Publié le par Cositas de toros

                 

             

                La Casa de Misericordia n’exclut pas totalement que le nombre de corridas puisse être augmenté, s’élevant à plus d’une dizaine après l’annonce par le Conseil municipal de vouloir prolonger les Sanfermines en 2022, si, bien sûr, la situation épidémiologique le permet.
     La Casa de Misericordia a rendu public le choix des ganaderias qui seront combattues. José María Marco, président de la Commission taurine a confirmé que l’équipe de veedores est déjà sur le terrain.
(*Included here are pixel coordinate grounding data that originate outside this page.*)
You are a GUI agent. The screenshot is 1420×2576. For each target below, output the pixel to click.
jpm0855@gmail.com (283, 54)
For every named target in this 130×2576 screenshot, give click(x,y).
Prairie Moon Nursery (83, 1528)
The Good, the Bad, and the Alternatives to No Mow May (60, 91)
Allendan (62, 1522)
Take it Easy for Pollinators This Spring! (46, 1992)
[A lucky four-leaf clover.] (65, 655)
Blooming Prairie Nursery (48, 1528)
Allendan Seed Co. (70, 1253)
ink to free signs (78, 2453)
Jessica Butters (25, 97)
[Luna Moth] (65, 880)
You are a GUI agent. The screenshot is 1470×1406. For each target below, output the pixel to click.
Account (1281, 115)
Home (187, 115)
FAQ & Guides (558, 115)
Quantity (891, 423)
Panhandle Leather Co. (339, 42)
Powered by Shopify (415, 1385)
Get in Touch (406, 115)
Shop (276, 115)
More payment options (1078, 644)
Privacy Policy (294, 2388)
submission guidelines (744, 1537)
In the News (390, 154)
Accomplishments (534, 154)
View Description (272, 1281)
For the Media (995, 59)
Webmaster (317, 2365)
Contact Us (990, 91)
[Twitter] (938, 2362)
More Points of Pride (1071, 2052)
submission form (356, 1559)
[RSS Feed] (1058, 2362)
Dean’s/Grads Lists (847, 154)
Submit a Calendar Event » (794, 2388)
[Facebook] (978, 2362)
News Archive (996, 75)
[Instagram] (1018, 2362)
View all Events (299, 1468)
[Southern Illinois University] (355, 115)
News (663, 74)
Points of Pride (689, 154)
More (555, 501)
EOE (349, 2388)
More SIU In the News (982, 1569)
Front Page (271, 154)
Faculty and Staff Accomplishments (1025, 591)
À moins d’un incident imprévu, ce seront les mêmes élevages prévus pour 2020. « Tous ont des toros pour San Fermín, c’est donc un devoir de justice et de morale d’annoncer les mêmes corridas qui ont été programmées et qui auraient dû avoir lieu ».
- Le fer de Miura, emblématique de Pampelune
- Victoriano del Río qui a remporté à plusieurs reprises le prix Carriquiri
- Cebada Gago, bien sûr, qui rejoindra les Corrales del Gas
- Jandilla présent lors des deux dernières éditions
- José Escolar, un autre fer emblématique comme Nuñez del Cuvillo
- Fuente Ymbro qui devait rejoindre la Feria 2020 pour remplacer El Puerto de San Lorenzo
- La Palmosilla, la nouveauté attendue en 2020 après la corrida à La Maestranza de Séville, sera incluse dans l’abonnement
- Pour le rejón, les toros du maestro Capea pour sa régularité
- Enfin, pour la novillada piquée, les toros navarrais de Pincha seront à nouveau présents après leur belle prestation de 2019.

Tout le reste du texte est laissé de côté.